The Daily Nole

FSU Softball: Seminoles Prove Worth, but Mistakes Too Costly in WCWS

Maury Neipris/FSU athletics

The ACC might not be elite like the SEC or the Pac-12 on the softball diamond, but there’s no doubt that conference’s champion can play with anyone.

Florida State’s 2016 season ended Sunday night with a heartbreaking 8-7 loss to Auburn on a close play at the plate in extra innings. The loss ended a 55-10 season for the Seminoles and a 2-2 showing at the Women’s College World Series — the best finish for FSU since 2002 when it also went 2-2 in Oklahoma City.

The Seminoles proved that they were more than capable of playing with the nation’s best during their four days in the Oklahoma capital, but when all was said and done, it was mistakes that would cost FSU the chance at winning its first fastpitch national championship.

The Women’s College World Series began on Thursday with FSU tying a WCWS record with seven errors in a 5-4 loss to Georgia. The seven miscues in the field allowed for Georgia to score four unearned runs, including the run in the top of the 7th that put the Bulldogs ahead for good.

On Sunday, it was again mistakes that might have stood in the way of FSU winning its way to a winner-take-all rematch with Auburn on Monday. The Seminoles committed three errors on Sunday night, but none was bigger than the 2-base error by left fielder Alex Kossoff that allowed Auburn’s Madi Gipson to advance to third on a single. Morgan Podany ran for Gipson and was called safe on a controversial play at the plate on a throw home from FSU third baseman Jessica Warren one batter later.

In FSU’s two losses in the Women’s College World Series, the Seminoles committed 10 total errors as opposed to none in the two wins. While it’s easy at this point to focus on all the little things that didn’t go Florida State’s way in Oklahoma City, it’s also important to keep in mind what exactly it accomplished.

Though fielding and fundamentals proved to be a weakness at the Women’s College World Series, toughness and resiliency proved to be strengths.

Facing elimination on Saturday afternoon, FSU was punched in the mouth early as UCLA jumped to a 4-0 lead on a grand slam by Mysha Sataraka before Florida State starting pitcher Meghan King could even record an out. Rather than roll over and pat themselves on the back for another successful season, the Seminoles fought back behind a stellar relief appearance by ACC Pitcher of the Year, Jessica Burroughs, and four RBIs by lead-off hitter Morgan Klaevemann. The result was an 8-4 victory that eliminated the 11-time national champion Bruins.

Earlier on Sunday, FSU faced a Michigan team that was seeded No. 2 nationally. The Wolverines forced eventual national champion Florida to a decisive game in last year’s championship series and was the highest seed remaining in Oklahoma City.

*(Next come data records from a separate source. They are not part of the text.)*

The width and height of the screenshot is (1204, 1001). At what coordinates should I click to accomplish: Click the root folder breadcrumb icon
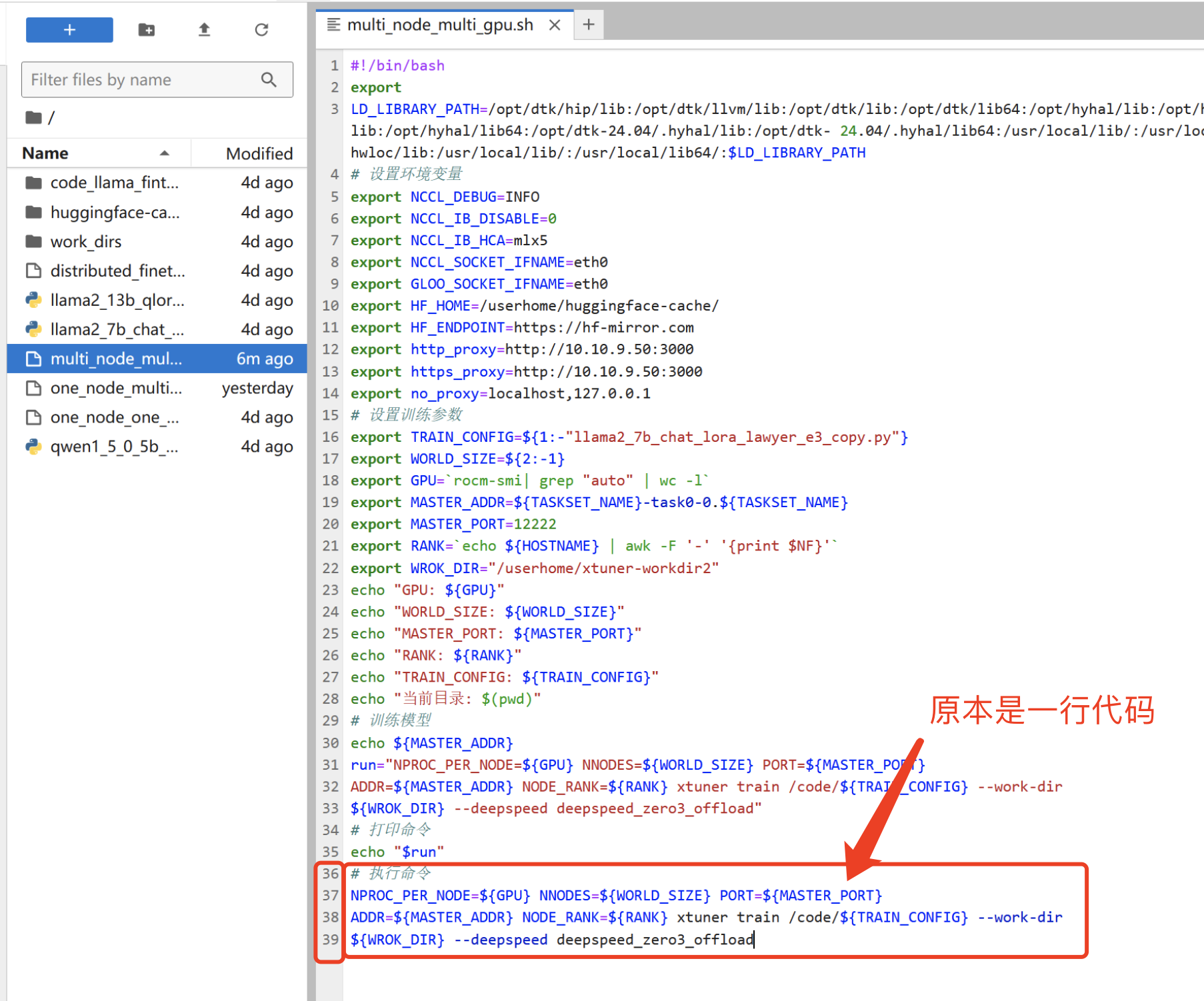tap(33, 118)
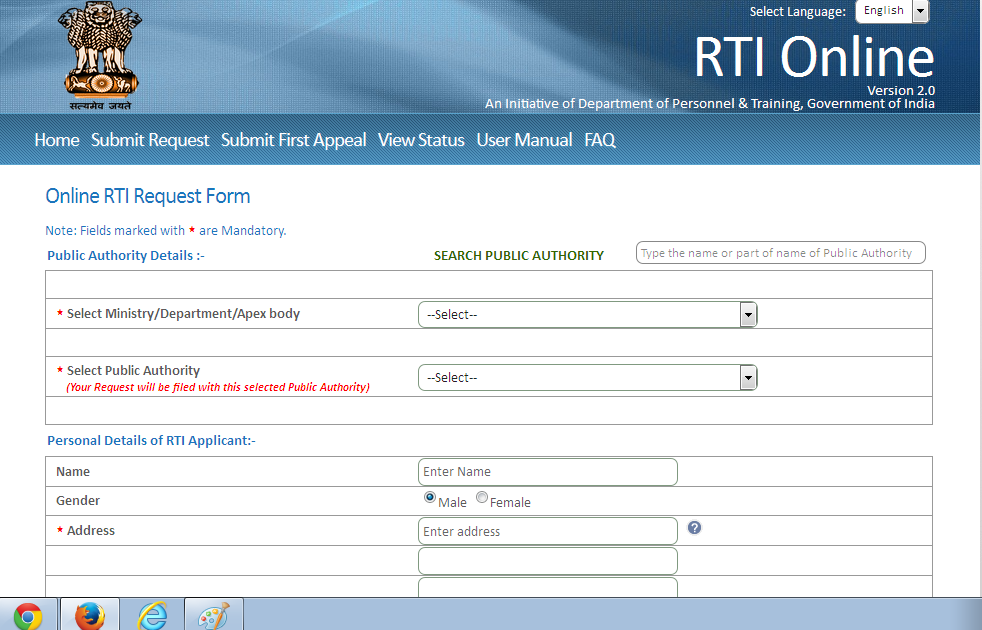Go to the Home menu item

(x=56, y=140)
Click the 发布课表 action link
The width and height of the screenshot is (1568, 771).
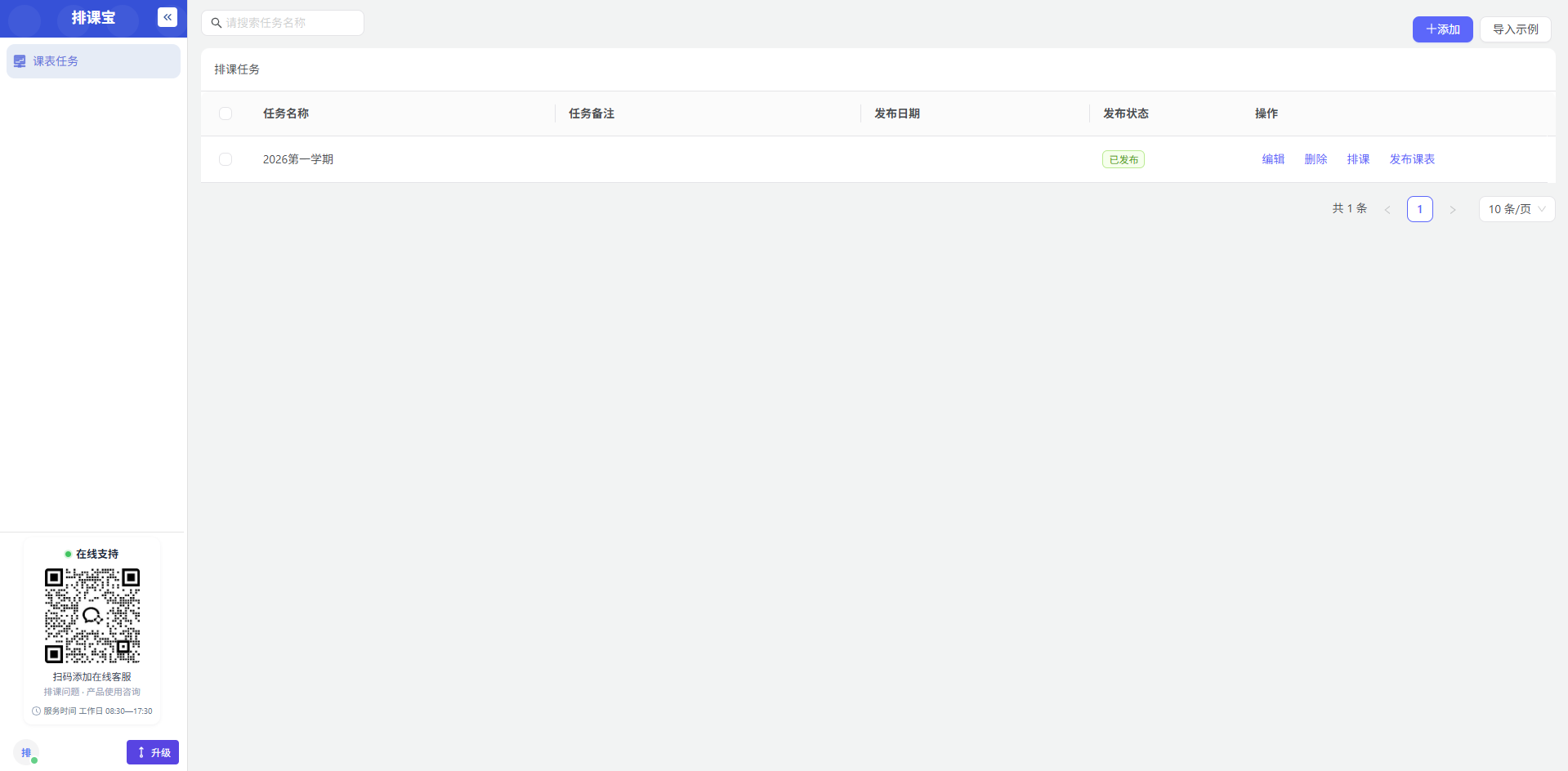click(x=1412, y=159)
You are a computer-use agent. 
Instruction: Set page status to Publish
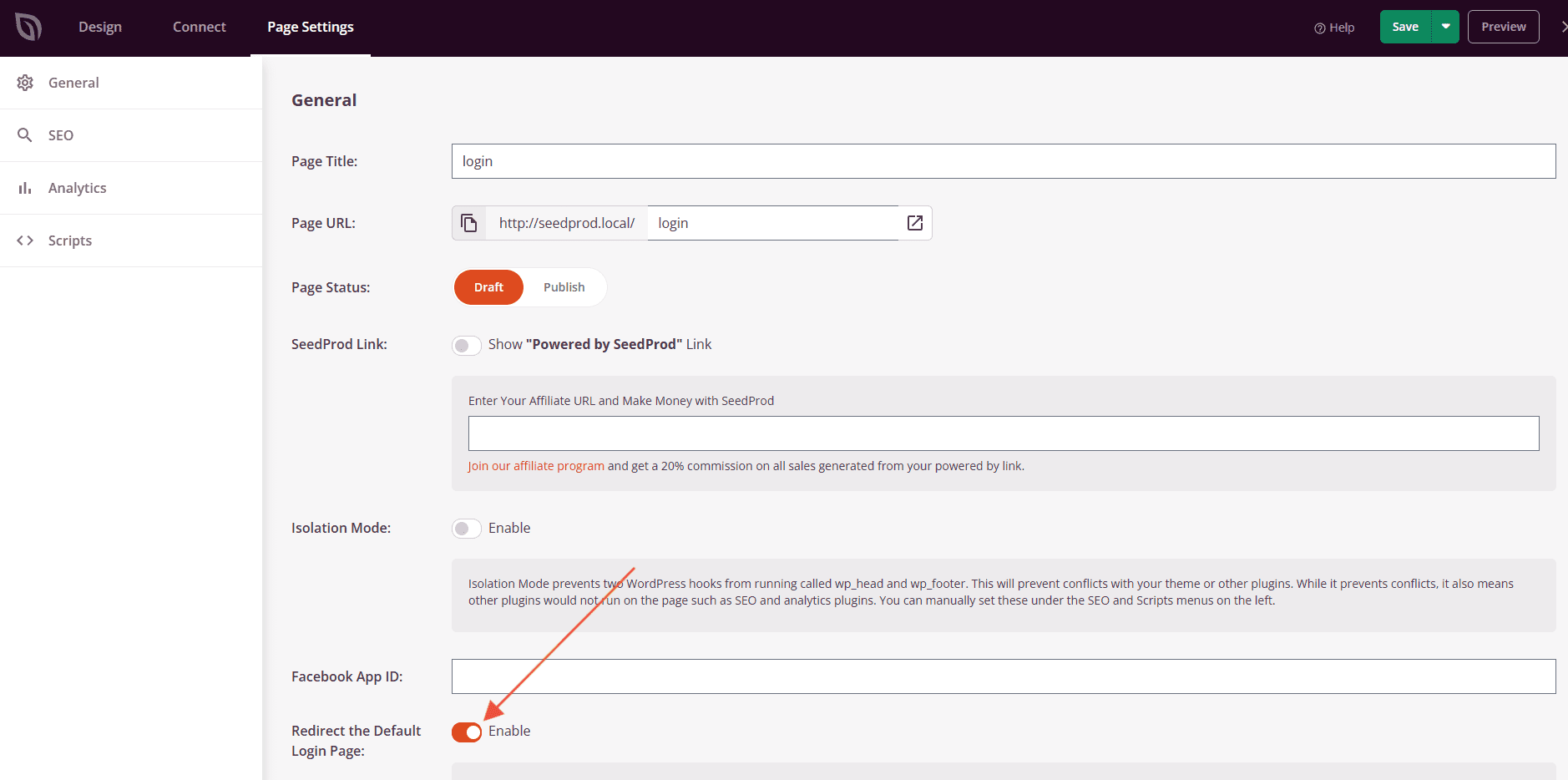coord(564,287)
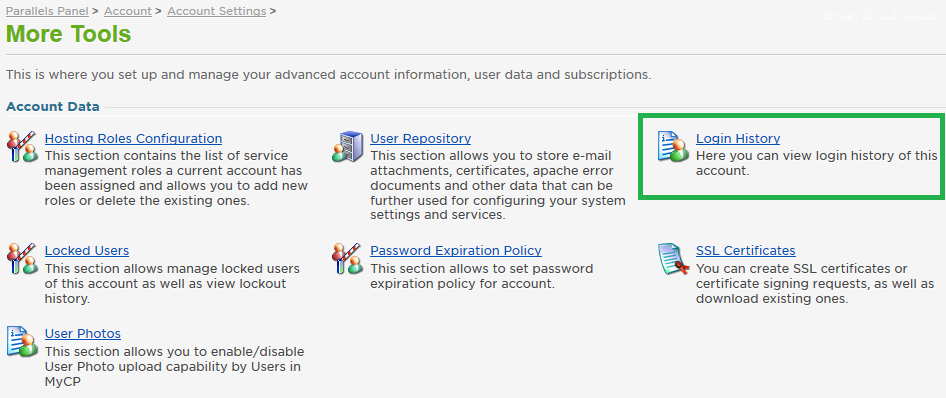View the Login History link
Screen dimensions: 946x398
(738, 139)
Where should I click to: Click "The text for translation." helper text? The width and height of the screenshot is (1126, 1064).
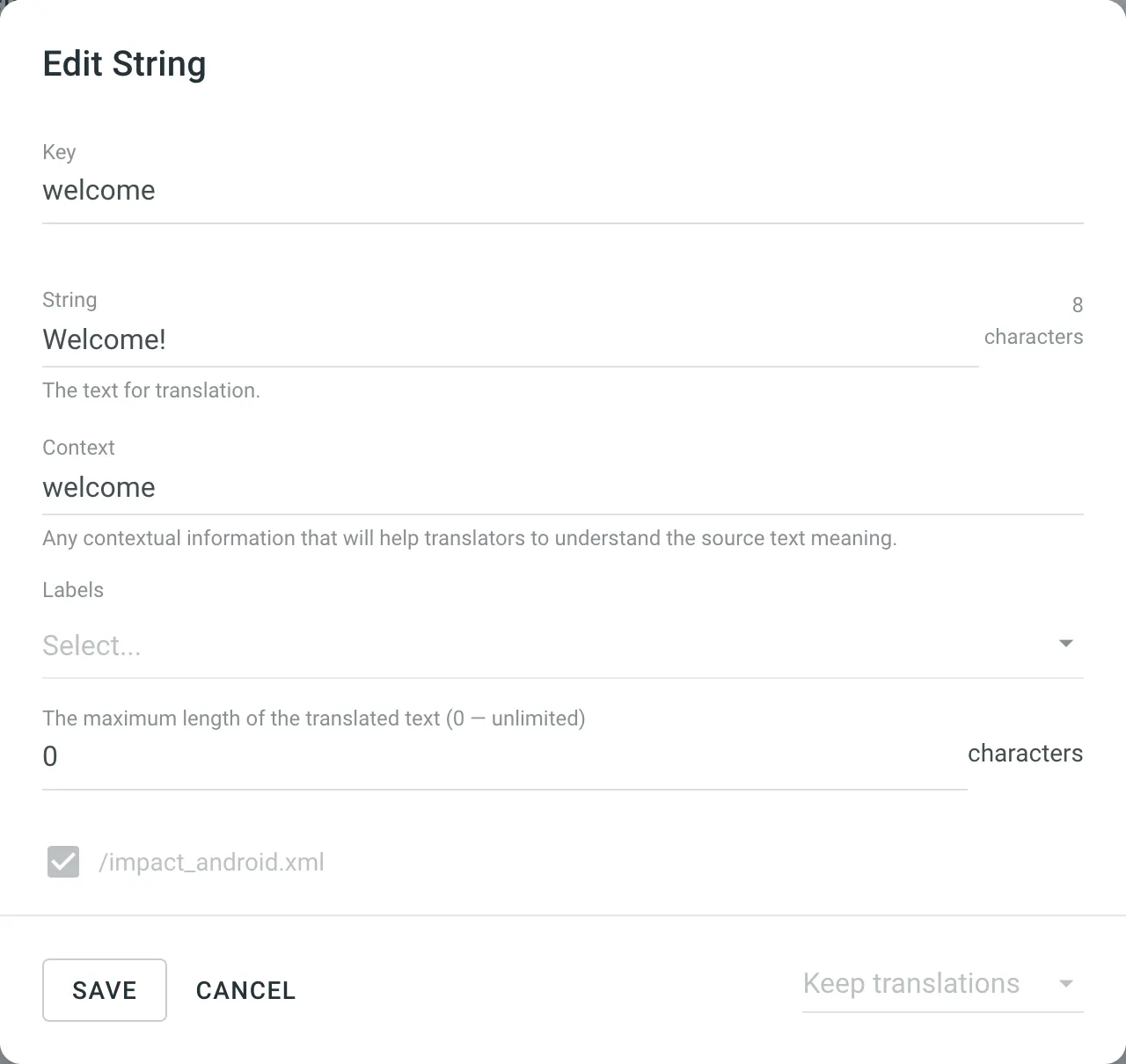point(151,390)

Burroughs was again stellar for the Seminoles in a complete-game shutout. Klaevemann scored FSU’s only run on a passed ball in the third as the Seminoles eliminated the Wolverines, 1-0.

Even in defeat on Sunday night, the Seminoles fought valiantly. FSU overcame a pair of multiple run deficits to force extra innings.

Florida State trailed 3-1 after an inning and 7-4 after six, but wasn’t ready for its season to be over. Down to its final three outs, shortstop Cali Harrod extended the season with a 3-run home run in the top of the 7th. Unfortunately for FSU, it couldn’t take advantage of a bases loaded situation later in the inning or get Sydney Broderick home from second an inning later, but the fight it showed in defeat was nevertheless, something to be applauded.

While fans and players alike were sad to see head coach Lonni Alameda’s most successful season at Florida State come to an end, there is plenty of reason to believe the college softball world hasn’t seen the last of FSU.

The Seminoles will be losing only three seniors and return Burroughs, home run and RBI leader Jessica Warren and ACC Player of the Year, Alex Powers. FSU also brings back four other All-ACC selections in Klaevemann, King, second baseman Ellie Cooper and outfielder Carsyn Gordon. There’s no doubt that the 2016 season was something all Seminole fans can be proud of, but 2017 could be even bigger.